S’il fallait une preuve qu’au Treasury Building on est plus dans le doute que dans la certitude, il suffit de prendre connaissance du Finance Bill 2023/24 à l’item de la GRA Act. On constatera qu’il est celui de ces dix dernières années qui n’a pratiquement pas d’item pouvant faire les choux gras de la galaxie Lee Shim. À l’exception de permettre à des compagnies étrangères de betting et de gaming de sponsoriser les journées de courses et de faire de la publicité à cet effet à Maurice, il n’y a pas grand-chose, si ce ne sont des technicités qui sont de plus en plus contraignantes et dépensières pour tous les opérateurs. La mesure phare cette année concerne l’Interactive Gaming, qui va contraindre les Mauriciens à parier sur les événements sportifs, hippiques ou autres étrangers, uniquement à partir de compagnies autorisées à opérer sur le territoire national, parce que ce serait illégal de le faire avec les compagnies étrangères, même celles qui opèrent en offshore dans notre pays — y compris Bet 365 — qui comptent de très nombreux abonnés mauriciens.

Il ne faut pas tirer sur l’ambulance PTP juste pour tirer dessus. Il faut rappeler qu’il a pris les affaires au pied levé dans un contexte des plus difficiles politiquement et économiquement, et qu’il a épuisé ses ressources dans des investissements tous azimuts d’achats de chevaux, d’élaboration d’un centre d’entraînement, d’infrastructures diverses au Champ de Mars, mais aussi et surtout du running cost de l’entretien des pistes en sable et en gazon, de la nourriture des chevaux, de jockeys… de bouncers, de journalistes et d’autres dépenses courantes qui ne cessent d’enfler, alors que la crise aidant et l’inconfiance qu’il suscite ont tari les sources de revenus habituels dans ce milieu. Ce qui manque à PTP fondamentalement, ce sont les right persons in the right place, et non cette trâlée de sangsues, pas si dévouées et fidèles que ça, qui profitent du système, mais surtout du magnat des paris, lui-même, et de ses faiblesses pour le vilipender dès qu’il a le dos tourné. On n’est plus dans les années 1980 et n’est pas Jean Halbwachs qui veut. Aujourd’hui, l’air du temps est au partenariat entre organisateurs et stakeholders, et non un champ de bataille où l’on s’insulte comme chiffonniers par téléphone interposé. Surtout lorsqu’on a la petitesse d’esprit d’enregistrer une conversation privée, de la rendre publique et la travestir, en effaçant une partie de cette conversation pour salir son adversaire, mais pire, de tenter d’allumer la carte communale pour le mettre en danger.

Nous avons dans le passé, lointain, connu un autre Jean-Michel Lee Shim, bookmaker émérite, homme courtois foisonnant d’idées brillantes comme celui de SMS Pariaz. Mais qui a développé, au fil du temps, une double personnalité, qui a pour vecteur majeur l’amour du gain, de l’argent et surtout du pouvoir, avec à ses pieds des automates soldats. Il est devenu un personnage répugnant qui se nourrit de salissures de bas étage et souvent mensongères contre tous ceux qui s’érigent en critique, en résistance ou en opposition à ses idées et ses outrances. Il y a dans ce personnage, qui aborde ces temps-ci sa phase d’autodestruction motivée par un besoin permanent d’attention, des relents de Dr Jekyll and Mr Hyde.

> [Consignes à suivre]: Reproduisez à l'identique le passage de l'extrait sur les courses et les paris à Maurice, soit tout ce qui va de « Nous avons dans » jusqu'à « Jekyll and Mr Hyde. ».

> [Lignes fournies]:

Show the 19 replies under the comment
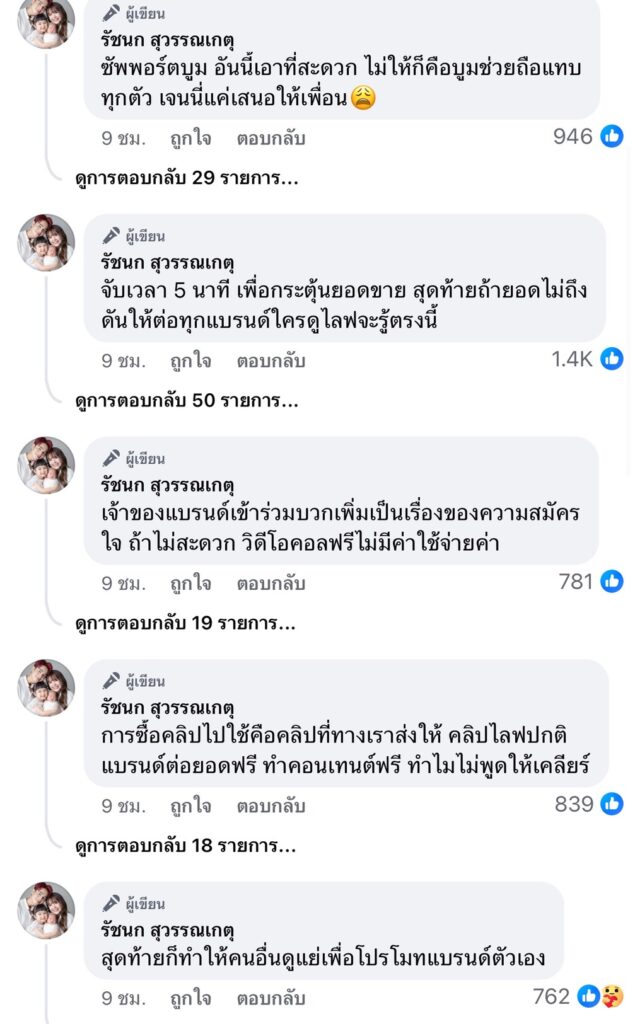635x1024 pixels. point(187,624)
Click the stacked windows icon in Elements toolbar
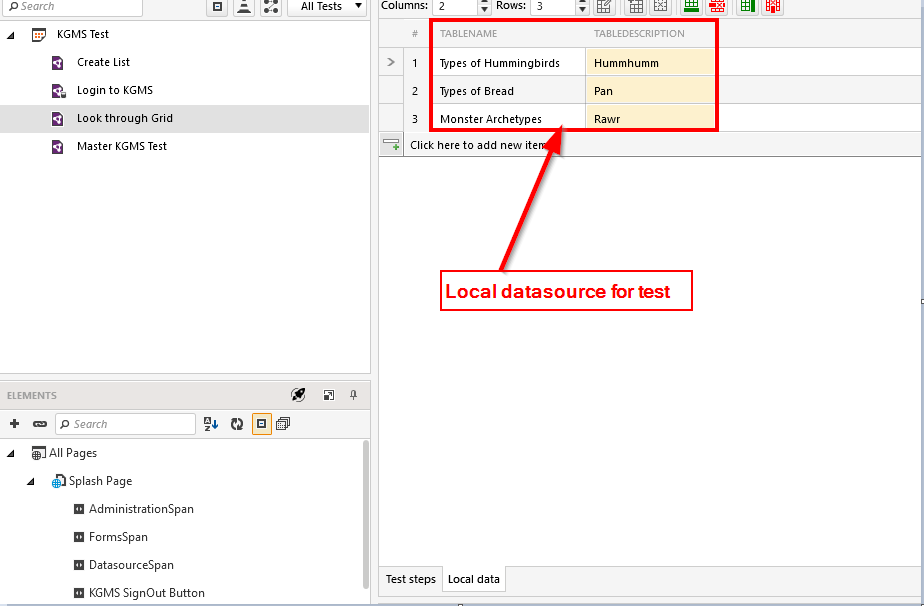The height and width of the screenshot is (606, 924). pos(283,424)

> [Réponse finale]:
Nous avons dans le passé, lointain, connu un autre Jean-Michel Lee Shim, bookmaker émérite, homme courtois foisonnant d’idées brillantes comme celui de SMS Pariaz. Mais qui a développé, au fil du temps, une double personnalité, qui a pour vecteur majeur l’amour du gain, de l’argent et surtout du pouvoir, avec à ses pieds des automates soldats. Il est devenu un personnage répugnant qui se nourrit de salissures de bas étage et souvent mensongères contre tous ceux qui s’érigent en critique, en résistance ou en opposition à ses idées et ses outrances. Il y a dans ce personnage, qui aborde ces temps-ci sa phase d’autodestruction motivée par un besoin permanent d’attention, des relents de Dr Jekyll and Mr Hyde.